Relocatable classrooms — superintendent Dr. Patrick Murphy prefers the term “learning cottages” — are here to stay in Arlington County. The school system, having determined that the portable units are ten times more cost-effective than physically building a new classroom, has started buying rather than leasing the “relocatables,” and has started buying them four at a time for a further cost savings.
This summer APS added four relocatables each to Glebe, Carlin Springs, and Barrett elementary schools. One relocatable was installed at Nottingham Elementary and H-B Woodlawn, according to APS spokesperson Frank Bellavia.
The school system also likes relocatables because of the flexibility they provide. They can be moved from school to school, can be put into reserve in case of a sudden influx of students, and can be removed if the student population enters a cyclical downturn, as it did in the 1990s.
Indeed, although student enrollment is projected to increase through 2020 (see chart below), school board member Sally Baird says the increase is as much a “generational spike” in certain areas of the county as it is a result of Arlington’s steadily growing population. That growth, she says, is only temporary.

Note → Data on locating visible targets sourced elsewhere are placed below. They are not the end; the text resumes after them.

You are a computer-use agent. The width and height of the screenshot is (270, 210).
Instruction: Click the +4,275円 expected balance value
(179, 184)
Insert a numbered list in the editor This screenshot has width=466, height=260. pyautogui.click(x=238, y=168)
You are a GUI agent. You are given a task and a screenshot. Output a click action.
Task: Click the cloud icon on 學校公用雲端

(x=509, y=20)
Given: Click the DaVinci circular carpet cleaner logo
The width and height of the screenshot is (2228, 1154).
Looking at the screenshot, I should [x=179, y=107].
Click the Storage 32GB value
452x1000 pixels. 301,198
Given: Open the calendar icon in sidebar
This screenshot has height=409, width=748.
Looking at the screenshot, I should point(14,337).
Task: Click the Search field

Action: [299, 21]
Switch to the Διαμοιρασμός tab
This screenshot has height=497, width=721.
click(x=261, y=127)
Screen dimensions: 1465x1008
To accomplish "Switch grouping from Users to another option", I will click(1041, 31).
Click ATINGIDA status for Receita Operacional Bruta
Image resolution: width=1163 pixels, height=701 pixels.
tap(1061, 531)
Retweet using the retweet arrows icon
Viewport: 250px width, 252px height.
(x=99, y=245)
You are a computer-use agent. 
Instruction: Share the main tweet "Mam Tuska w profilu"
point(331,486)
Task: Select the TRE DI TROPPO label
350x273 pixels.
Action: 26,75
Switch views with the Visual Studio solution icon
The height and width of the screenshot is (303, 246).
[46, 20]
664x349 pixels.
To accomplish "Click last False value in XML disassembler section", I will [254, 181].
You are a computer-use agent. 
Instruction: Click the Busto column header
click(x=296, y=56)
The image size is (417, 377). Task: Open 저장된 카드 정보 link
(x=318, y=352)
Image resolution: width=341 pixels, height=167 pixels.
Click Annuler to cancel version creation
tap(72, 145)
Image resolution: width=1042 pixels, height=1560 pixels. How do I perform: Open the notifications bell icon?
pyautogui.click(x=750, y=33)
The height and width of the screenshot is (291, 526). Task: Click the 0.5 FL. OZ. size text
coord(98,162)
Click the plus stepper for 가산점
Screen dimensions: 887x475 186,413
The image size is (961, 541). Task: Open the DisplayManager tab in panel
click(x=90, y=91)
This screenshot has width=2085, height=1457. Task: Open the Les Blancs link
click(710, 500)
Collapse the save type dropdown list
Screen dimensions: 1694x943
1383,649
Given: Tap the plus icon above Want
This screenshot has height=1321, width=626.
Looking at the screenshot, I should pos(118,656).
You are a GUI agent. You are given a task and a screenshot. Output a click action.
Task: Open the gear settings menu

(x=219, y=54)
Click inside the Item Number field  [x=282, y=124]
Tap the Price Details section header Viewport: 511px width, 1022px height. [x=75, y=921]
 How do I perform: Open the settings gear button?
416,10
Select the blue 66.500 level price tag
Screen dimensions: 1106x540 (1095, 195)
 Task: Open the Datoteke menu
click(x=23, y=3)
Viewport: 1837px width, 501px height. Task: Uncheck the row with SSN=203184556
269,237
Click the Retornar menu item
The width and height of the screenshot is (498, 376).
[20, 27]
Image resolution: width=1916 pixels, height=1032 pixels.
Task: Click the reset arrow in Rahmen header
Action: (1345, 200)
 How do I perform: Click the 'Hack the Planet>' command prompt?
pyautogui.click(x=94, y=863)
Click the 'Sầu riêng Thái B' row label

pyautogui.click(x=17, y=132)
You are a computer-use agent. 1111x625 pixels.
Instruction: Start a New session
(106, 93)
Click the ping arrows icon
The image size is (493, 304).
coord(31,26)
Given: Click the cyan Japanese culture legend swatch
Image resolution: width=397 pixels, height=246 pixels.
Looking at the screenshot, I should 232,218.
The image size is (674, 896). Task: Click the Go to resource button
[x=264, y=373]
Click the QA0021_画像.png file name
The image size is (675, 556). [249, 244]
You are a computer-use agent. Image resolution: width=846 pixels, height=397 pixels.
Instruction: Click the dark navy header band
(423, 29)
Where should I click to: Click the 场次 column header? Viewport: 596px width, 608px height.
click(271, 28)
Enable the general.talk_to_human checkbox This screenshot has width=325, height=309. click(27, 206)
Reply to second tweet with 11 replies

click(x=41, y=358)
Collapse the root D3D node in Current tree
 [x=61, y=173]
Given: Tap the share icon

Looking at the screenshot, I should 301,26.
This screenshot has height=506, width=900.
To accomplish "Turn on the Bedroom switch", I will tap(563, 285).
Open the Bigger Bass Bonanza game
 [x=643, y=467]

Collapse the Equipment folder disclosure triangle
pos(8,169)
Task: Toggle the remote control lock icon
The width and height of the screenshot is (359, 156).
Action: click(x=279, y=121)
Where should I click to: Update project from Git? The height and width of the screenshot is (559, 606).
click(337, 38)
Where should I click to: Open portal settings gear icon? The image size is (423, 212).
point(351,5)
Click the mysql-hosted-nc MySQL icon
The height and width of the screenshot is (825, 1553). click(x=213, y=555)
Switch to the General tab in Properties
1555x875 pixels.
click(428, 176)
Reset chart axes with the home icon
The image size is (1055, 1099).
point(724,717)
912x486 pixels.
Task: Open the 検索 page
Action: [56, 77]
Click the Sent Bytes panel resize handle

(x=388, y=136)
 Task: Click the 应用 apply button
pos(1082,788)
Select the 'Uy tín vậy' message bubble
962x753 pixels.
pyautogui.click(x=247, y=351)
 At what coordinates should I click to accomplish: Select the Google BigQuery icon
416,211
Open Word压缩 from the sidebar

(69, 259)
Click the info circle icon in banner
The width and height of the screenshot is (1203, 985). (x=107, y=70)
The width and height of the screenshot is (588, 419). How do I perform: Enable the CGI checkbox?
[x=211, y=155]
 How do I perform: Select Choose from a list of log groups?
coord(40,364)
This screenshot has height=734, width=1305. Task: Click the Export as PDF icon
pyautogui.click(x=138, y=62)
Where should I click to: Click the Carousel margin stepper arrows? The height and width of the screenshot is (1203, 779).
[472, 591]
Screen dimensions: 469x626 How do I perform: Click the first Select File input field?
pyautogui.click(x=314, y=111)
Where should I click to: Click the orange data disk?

“There will be, at some point, a plateau,” Baird said.
In addition to the “relocatables” — APS is also implementing a number of strategies specifically intended to allow then to squeeze in more students without laying a single brick.
Class sizes have increased by one student across the board, with the exception of the fourth and fifth grade classes. At high schools, classrooms are being utilized six out of seven periods, up from five. And Washington-Lee High School is offering “zero period” classes before the start of school, a strategy that may spread to other high schools.
One thing that the school system is no longer considering is redrawing school boundaries. Although the idea was under consideration, it was panned by parents when polled for an APS survey.
“One of the top messages and feedback [from the survey] was: don’t change the boundaries,” Dr. Murphy said during a community chat last month. The survey suggested that parents considered relocatable classrooms the lesser of two evils when the other option is changing schools.
The redrawing of boundaries was also considered by consultants the school system hired to study crowding problems earlier this year. Their conclusion: since all schools are at or near capacity, redrawing boundaries would be of little benefit.
Editor’s note: This article has been revised with an updated number of relocatable classrooms, as provided by APS. Other figures cited in this article are sourced from Dr. Murphy’s community chat and Power Point slides from prior school board meetings.